Батюшков ведь не сочинял заново свою элегию, а переводил, пусть и достаточно свободно, произведение, которое к тому времени было доступно любому читателю. В своем письме он не только употребляет выражение, которое повторится у Гнедича, но и прямо называет элегию Мильвуа, над которой он работает, и, прочитав которую, Гнедич мог получить достаточно определенное представление о том материале, с которым имеет дело его корреспондент.

Повторю, существование трещины в дружеских отношениях между двумя поэтами становится заметно уже в это время, и у меня возникает такое впечатление, что Батюшков, сообщая Гнедичу о своей работе (заметим: над тем материалом - сюжетами, связанными с Гомером, - который уже долгое время считается вотчиной его друга - переводчика "Илиады"), - бросал вызов, провоцировал адресата на то, чтобы прореагировать на его заявление, чуть ли не вызывал его на литературный поединок - такой же "бой", который происходит между персонажами Мильвуа.

Конечно, он считал, что такое открытое выяснение омрачившихся отношений в ситуации "рыцарского турнира" - лучше, чем затаенные счеты друг с другом.

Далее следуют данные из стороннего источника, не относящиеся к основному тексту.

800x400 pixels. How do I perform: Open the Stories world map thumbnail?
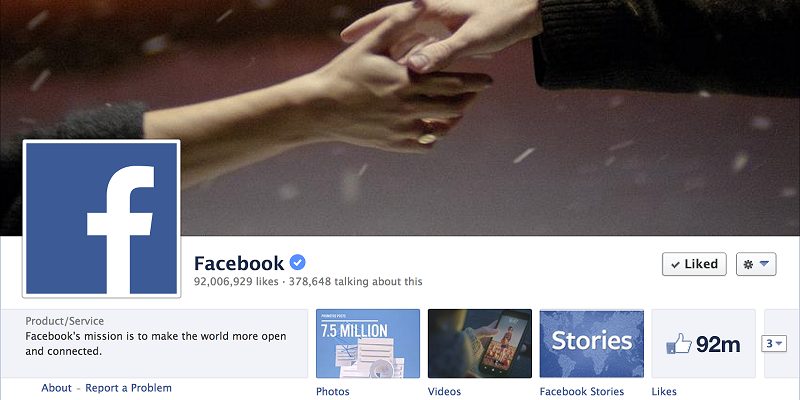point(591,343)
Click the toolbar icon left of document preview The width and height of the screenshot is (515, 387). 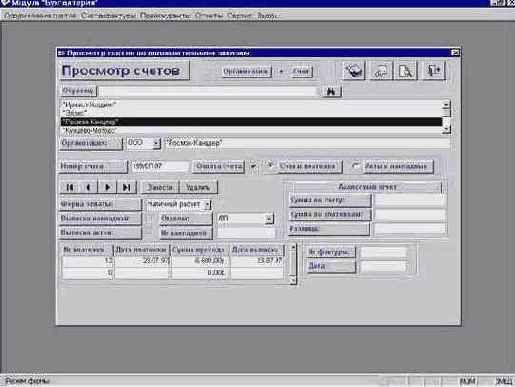click(381, 70)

Но, кажется, Гнедич, в отличие от обоих античных героев, к тому времени уже имел основания опасаться, что такой открытый бой он проиграет...



*    *    *



Так ли это, или нет - читатель сам может судить из сопоставления двух приведенных мной соотносящихся фрагментов из элегии Батюшкова и поэмы Гнедича. Я же, со своей стороны, хочу заметить, что такое сопоставление показывает, что Гнедич, сочиняя этот фрагмент, явно ориентировался на Батюшкова. В элегии последнего рисуется отчаянное положение его героя, который скитается


                                               ...как нищий,
В печальном рубище, без крова и без пищи...


Гнедич же по этому поводу - не только ничуть не унывает, но указывает, что как раз нищета Гомера, отсутствие у него куска хлеба насущного... открывает ему двери царских домов Эллады! -


...И будет он, слепец, скитаться в край из края,
Водимый бедностью за трапезы царей...


Ту же самую непосредственную полемическую ориентированность можно усмотреть и в употреблении самого выражения "слепец всевидящий", заимствованного Гнедичем у Батюшкова. В строках элегии Батюшкова это выражение звучит горькой иронией: всеведение его героя не помогло ему предугадать собственную горькую участь, бесславный конец его жизни. Гнедич не может примириться с такой возмутительной, такой парадоксальной мыслью! Всеведение - значит всеведение; раз уж называть слепца Гомера "всевидящим" - то, значит, -


...Он глубину людских изведает сердец;
Деяний и вещей познаньем умудрится...


Одним словом, Гнедич ведет свою поэтическую полемику - как бы не оценивать ее художественные достоинства и убедительность - так, словно бы он к этому времени, то есть где-то в декабре 1816 года... имел возможность познакомиться с текстом элегии Батюшкова! И, кажется, - это было действительно так. Это знакомство объясняло бы противоречие в батюшковском эпистолярии, которое давно не дает покоя исследователям.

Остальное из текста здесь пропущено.